━━━━━ TEXT PROVIDED

# Sleep tight little girl & Norwegian Forest Cat people



## Crazy_cat_lady (1 October 2018)

Sadly lost our beloved family cat, Buttons on Friday, she had various health problems including kidney disease, a thyroid condition, diabetes and a suspected tumour on her leg yet despite all this she clearly wanted to live, lots of purring, prooking and demanding exactly what she wanted especially if she smelt roast meat or smoked salmon. Unfortunately her health issues caught up with her Wednesday evening,  she rallied to give me enough time to say goodbye to her as was coming back off holiday Friday anyway so got to give her lots of cuddles and kisses she did make it much harder as she was still chatting back at me in her usual way but unfortunately it was time as her dignity was starting to go and she was having constipation then accidents and she's always been such a clean cat. Her back legs were also getting progressively worse and she was never going to get better. Lots of tears for me and my mum she was also very well liked at the vets who did so much for her.

━━━━━━━━━━

Write the next part of the forum thread about the death of Buttons the cat, picking up after its final sentence. The lines that come next have nothing to do with the forum thread about Buttons the cat.

━━━━━ EXERCISE DATA

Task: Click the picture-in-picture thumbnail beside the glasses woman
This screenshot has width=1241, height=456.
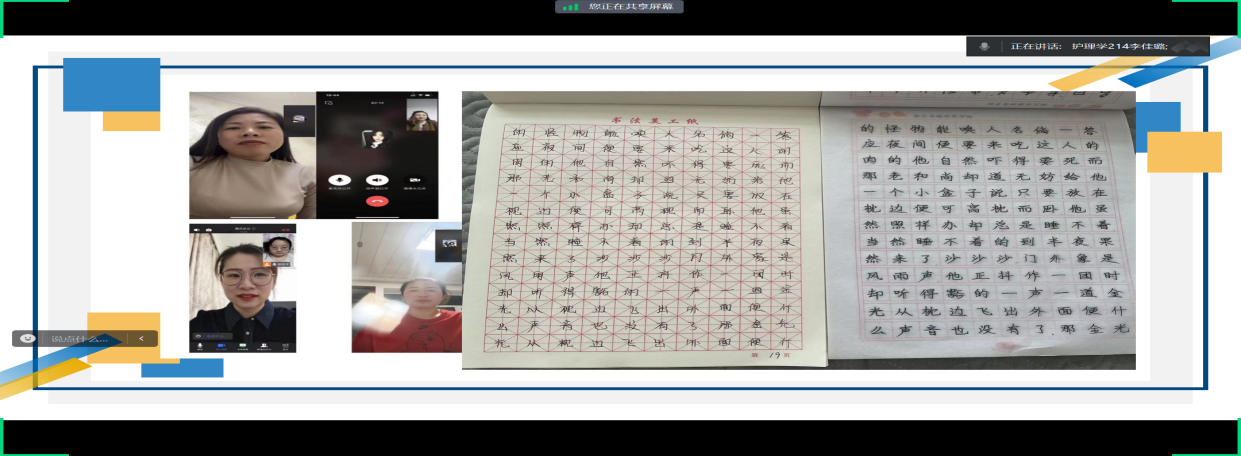Action: click(277, 249)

━━━━━━━━━━

- **RESPONSE**:
Anyway the reason for my post is we both suspected she was at least part Norwegian Forest Cat due to the waterproof dual layer coat, she would sit outside in the rain (she was a house cat but went out under supervision) and her undercoat wouldnt get wet nor did she care if it was tipping it down. also some of her other traits such as the prooking (seems to be quite a Norwegian thing!)

We have a ragdoll who does seem to be missing her so tentatively looking into getting another cat, and due to her wonderful character would potentially be looking at another "Wegie." This wouldn't be to replace her of course! 

I know people on here have Wegies how did you source them? Do you have any breeders information? Also what are they like as people? Are they are loving as the websites seem to suggest? Just any general comments on them pros and cons etc?

She is also possibly looking at Maine Coons so anyone who has those any opinions would be useful also, the websites seem to suggest they are quite prone to heart disease though.

I've attached some pictures if it works of the gorgeous girl. Will have to do 2 posts as forum not helping saying the files are too large!!


----------



## Crazy_cat_lady (1 October 2018)

Ooh the picture worked never added photos on here before!!

Now the others aren't working let's try a screen shot... That worked...


----------



## Sandstone1 (1 October 2018)

Cant help with your question, but just wanted to say what a beautiful cat she was.  Im sorry for your loss.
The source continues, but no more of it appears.